● REQUESTS
**A)** Can you update the passage on director duties to creditors by rewriting everything from "In October 2022, the" down to "owed to AWA." with "directors" swapped for "board members"?
**B)** Could you go on with the passage on director duties to creditors, picking up right after its final sentence?

● QUOTED TEXT
>> START

Director Duties to Creditors of the Company

Problem: Lawfulness of dividend amounts paid to shareholders 10 years before liquidation

Outcome: The dividend was lawful as at the time of making the dividend payment the company’s assets exceeded its liabilities, and the reiterated the director’s duties towards creditors of a company.

Brief Summary of the Insolvency Claim

In October 2022, the Supreme Court handed down its judgment in BTI 2014 LLC v. Sequana S.A. [2022] UKSC 25 and provided vital guidance in which directors must have regard to the interests of creditors under s.172(3) of the Companies Act 2006 (also commonly known as the “creditors’ interests duty”).

The judgment raises important considerations for directors in evaluating the solvency of their company, especially those facing significant liabilities.

In May 2009, directors of a company named Arjo Wiggins Appleton Limited (“AWA”) distributed a dividend in the amount of €135 million to its only shareholder, namely Sequana SA (“the May Dividend”), which extinguished by way of set-off almost the whole of a slightly larger debt which Sequana owed to AWA.

It is important to note that at the time of the dividend payment, AWA was solvent (pursuant to its cash flow and balance sheet), its assets exceeded its liabilities and it was able to pay its debts as they fell due. As such, it is common ground that the May dividend was lawful, in the sense that it complied with the statutory scheme regulating payment of dividends in Part 23 of the Companies Act 2006 and with the common law rules about the maintenance of capital.

However, AWA had a long-term pollution-related contingent in place of an uncertain amount relating to the need to clean up a polluted river together with an uncertainty as to the value of one class of its assets (an insurance portfolio). This gave rise to a ‘real’ risk that AWA might become insolvent in the future, although insolvency was not ‘probable’. After almost a decade, this risk materialised and on or around October 2018, AWA went into administration.

An assignee of AWA’s claims, namely BT1 2014 LLC, sought to recover this dividend payment from the directors of AWA on the basis that they did not act in the best interest of its creditors. Meanwhile AWA’s main creditor applied to have the May dividend set aside as a transaction at an undervalue intended to prejudice creditors, under section 423 of the Insolvency Act 1986.

>> END

● PROVIDED DATA
>> START

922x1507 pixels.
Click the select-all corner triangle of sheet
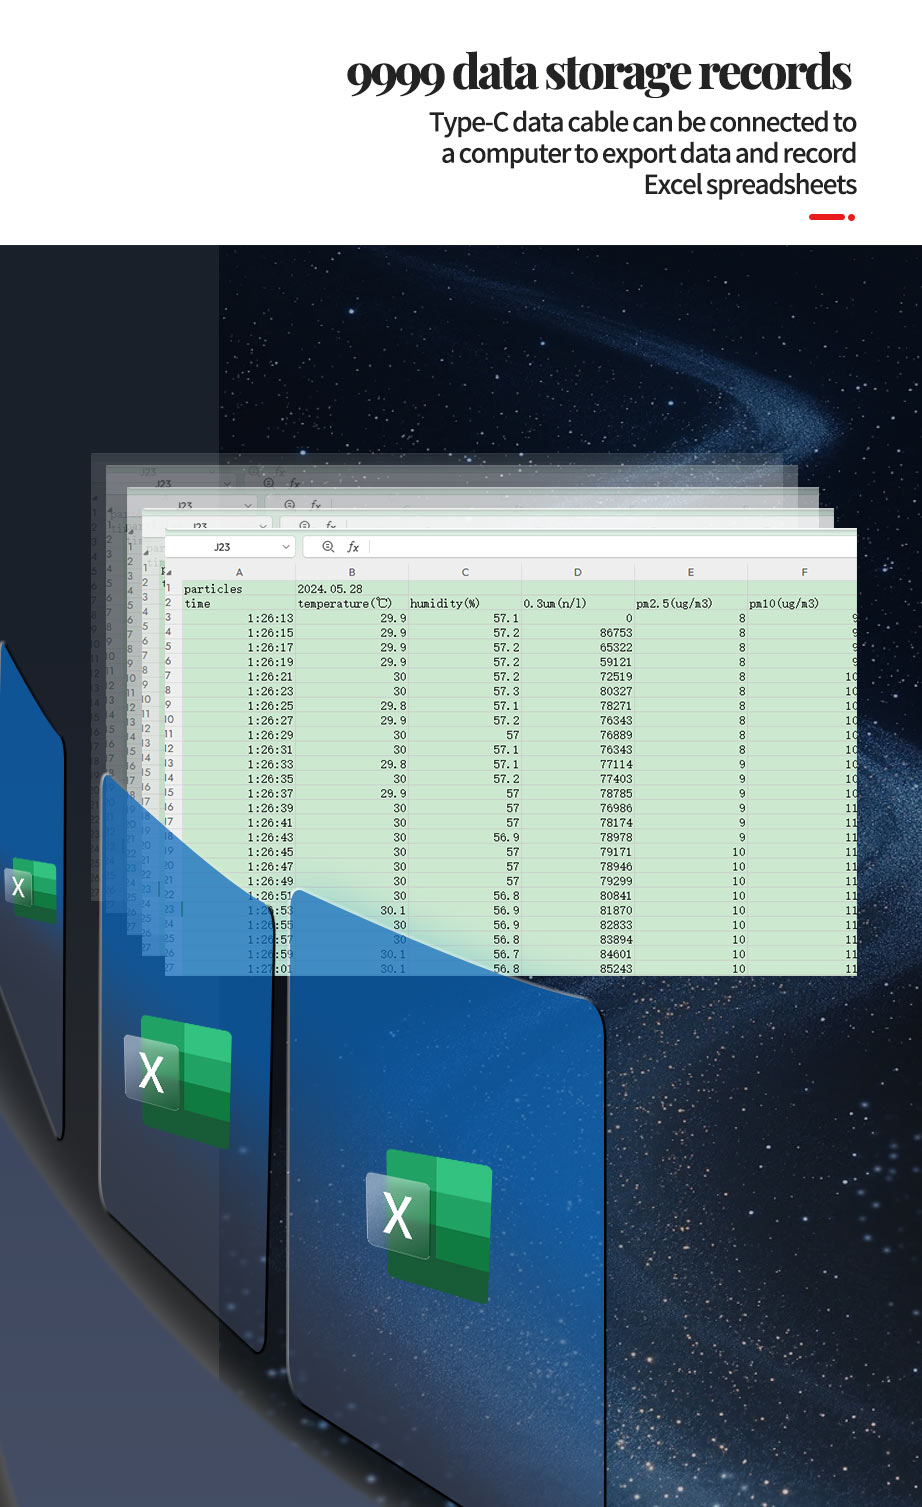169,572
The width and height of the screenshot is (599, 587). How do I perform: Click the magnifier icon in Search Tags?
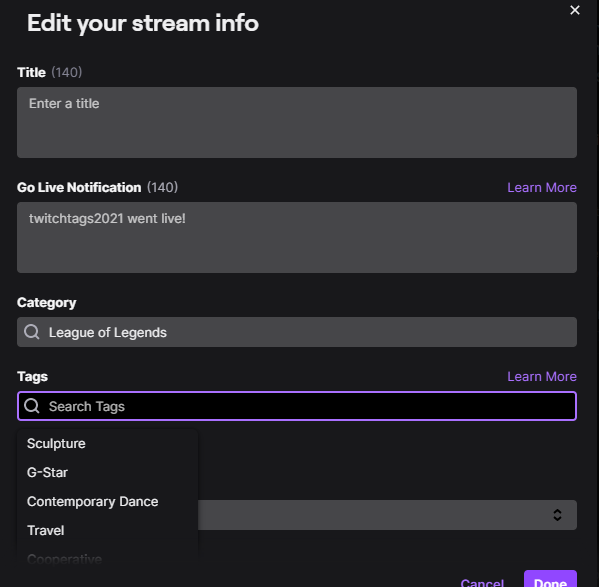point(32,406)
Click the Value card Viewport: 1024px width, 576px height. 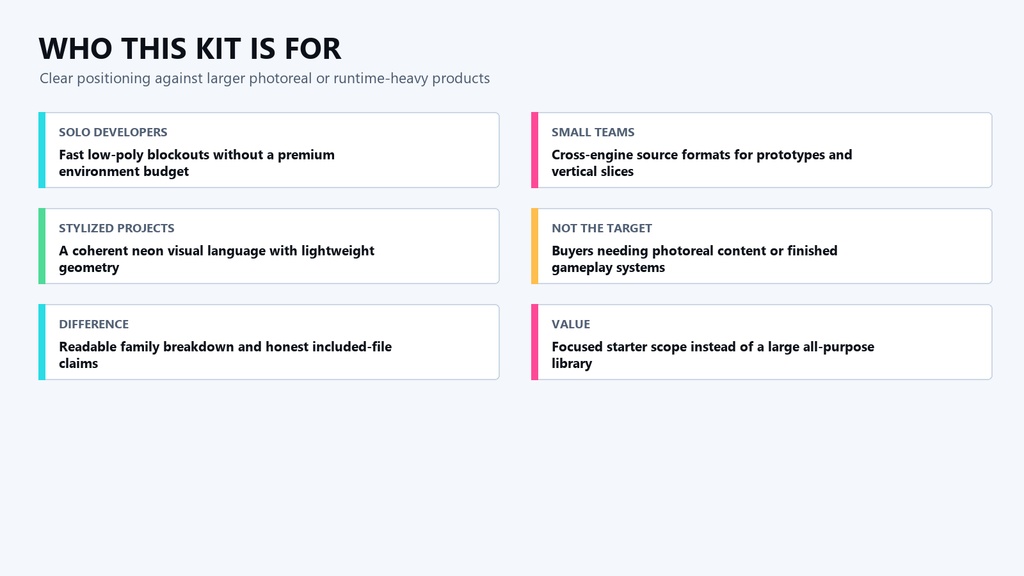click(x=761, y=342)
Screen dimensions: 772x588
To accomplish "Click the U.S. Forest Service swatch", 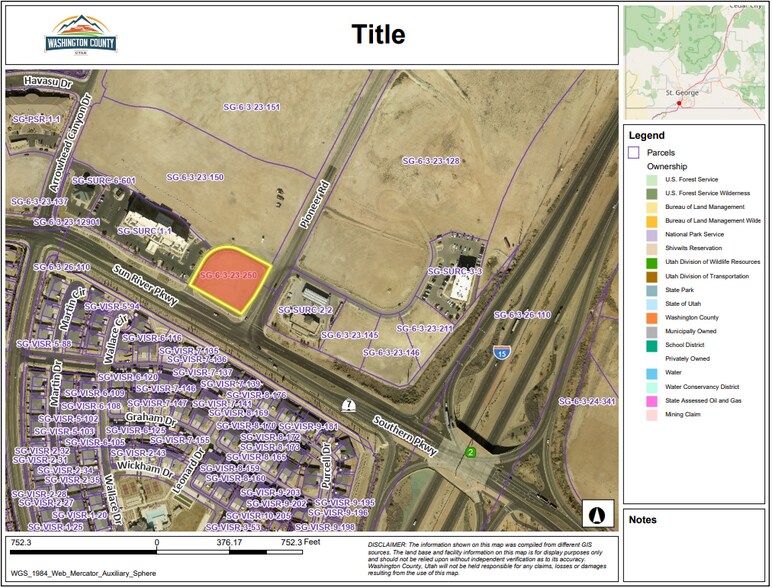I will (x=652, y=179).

>> END

● RESPONSES IN ORDER
**A)**
In October 2022, the Supreme Court handed down its judgment in BTI 2014 LLC v. Sequana S.A. [2022] UKSC 25 and provided vital guidance in which board members must have regard to the interests of creditors under s.172(3) of the Companies Act 2006 (also commonly known as the “creditors’ interests duty”).

The judgment raises important considerations for board members in evaluating the solvency of their company, especially those facing significant liabilities.

In May 2009, board members of a company named Arjo Wiggins Appleton Limited (“AWA”) distributed a dividend in the amount of €135 million to its only shareholder, namely Sequana SA (“the May Dividend”), which extinguished by way of set-off almost the whole of a slightly larger debt which Sequana owed to AWA.

**B)**
The Supreme Court Judgment

This appeal provided the first opportunity for the Supreme Court to address the existence, scope and engagement of an alleged duty of company directors to consider, or to act in accordance with, the interests of the company’s creditors when the company becomes insolvent, or when it approaches, or is at real risk of, insolvency.

The Supreme Court held that directors, as part of their duty to act in good faith in the interests of the company, must also consider the interest of creditors (section 172(3) of the CA 2006 applied). However, it was unanimously found that although the duty exists, it cannot be triggered merely by a real risk of insolvency. Therefore, at the time of the dividend payment, the directors were not under any duty to consider the interests of the company’s creditors because AWA was neither imminently insolvent nor was insolvency probable.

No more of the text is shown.